SAR is a fast scalable adaptive algorithm for personalized recommendations based on user transaction history. It produces easily explainable / interpretable recommendations and handles "cold item" and "semi-cold user" scenarios. SAR is a kind of neighborhood based algorithm (as discussed in [Recommender Systems by Aggarwal](https://dl.acm.org/citation.cfm?id=2931100)) which is intended for ranking top items for each user. 

SAR recommends items that are most ***similar*** to the ones that the user already has an existing ***affinity*** for. Two items are ***similar*** if the users who have interacted with one item are also likely to have interacted with another. A user has an ***affinity*** to an item if they have interacted with it in the past.

### Advantages of SAR:
- High accuracy for an easy to train and deploy algorithm
- Fast training, only requiring simple counting to construct matrices used at prediction time. 
- Fast scoring, only involving multiplication of the similarity matric with an affinity vector

### Advantages of using AML:
- Run large dataset quickly with scaling capability

### Notes to use SAR properly:
- Since it does not use item or user features, it can be at a disadvantage against algorithms that do.
- It's memory-hungry, requiring the creation of an $mxm$ sparse square matrix (where $m$ is the number of items). This can also be a problem for many matrix factorization algorithms.
- SAR favors an implicit rating scenario and it does not predict ratings.

# 0 Setup environment
### 1 Configure AzureML workspace and create experiment
**AzureML workspace** is a foundational block in the cloud that you use to experiment, train, and deploy machine learning models via AzureML service.

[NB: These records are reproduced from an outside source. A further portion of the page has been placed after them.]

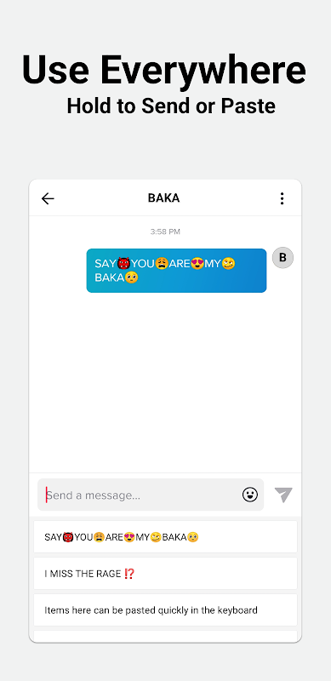The width and height of the screenshot is (331, 681).
Task: Click the red ogre emoji in the sent bubble
Action: 124,264
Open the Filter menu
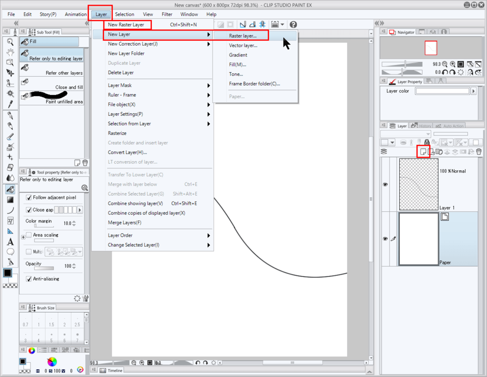This screenshot has height=377, width=487. [167, 14]
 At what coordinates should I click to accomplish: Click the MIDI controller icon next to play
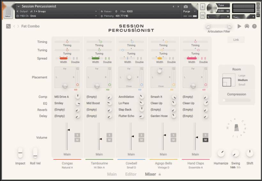(x=247, y=26)
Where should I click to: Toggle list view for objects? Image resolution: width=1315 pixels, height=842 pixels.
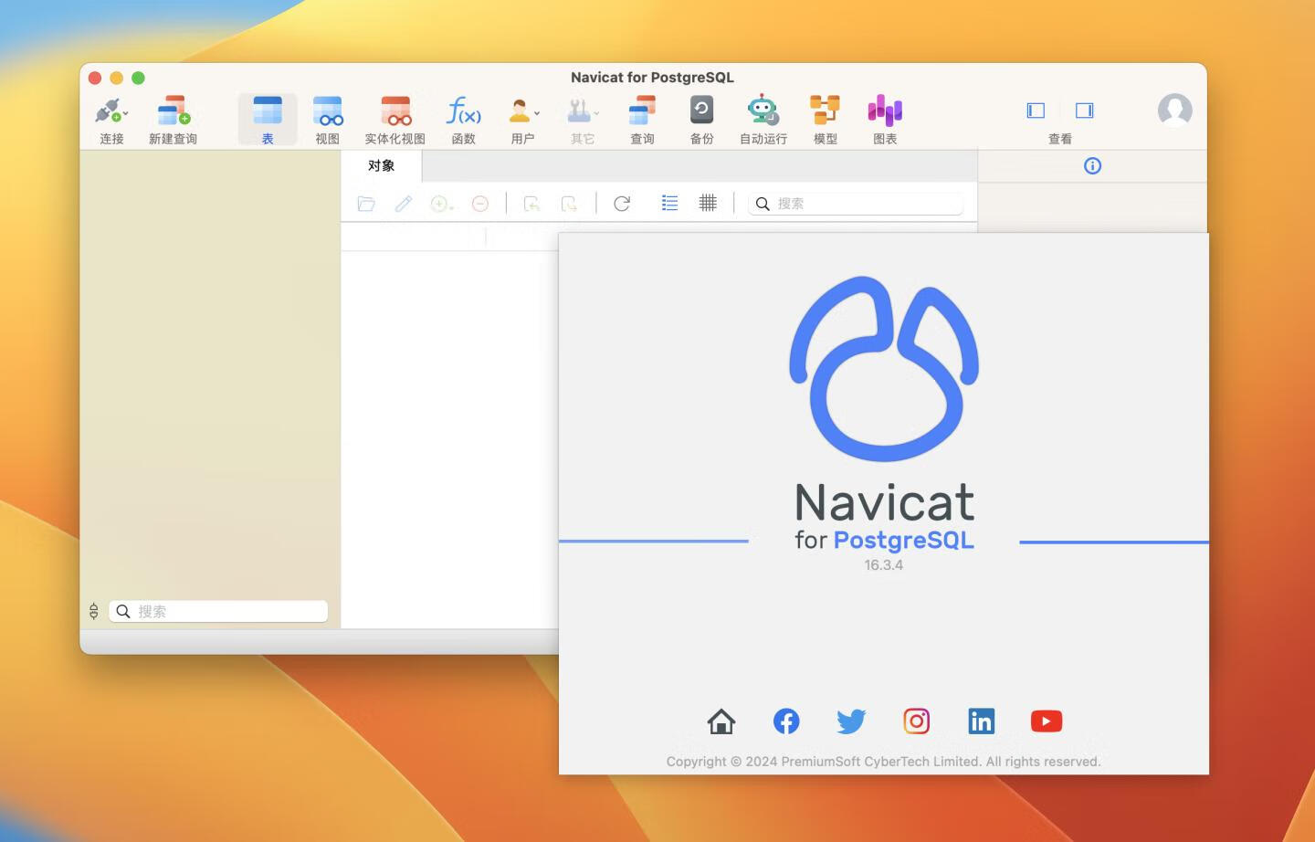tap(669, 203)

In this notebook, we 1) create a workspace from [**Azure portal**](https://portal.azure.com) and 2) configure from this notebook.

You can find more details about the setup and configure processes from the following links:
* [Quickstart with Azure portal](https://docs.microsoft.com/en-us/azure/machine-learning/service/quickstart-get-started)
* [Quickstart with Python SDK](https://docs.microsoft.com/en-us/azure/machine-learning/service/quickstart-create-workspace-with-python)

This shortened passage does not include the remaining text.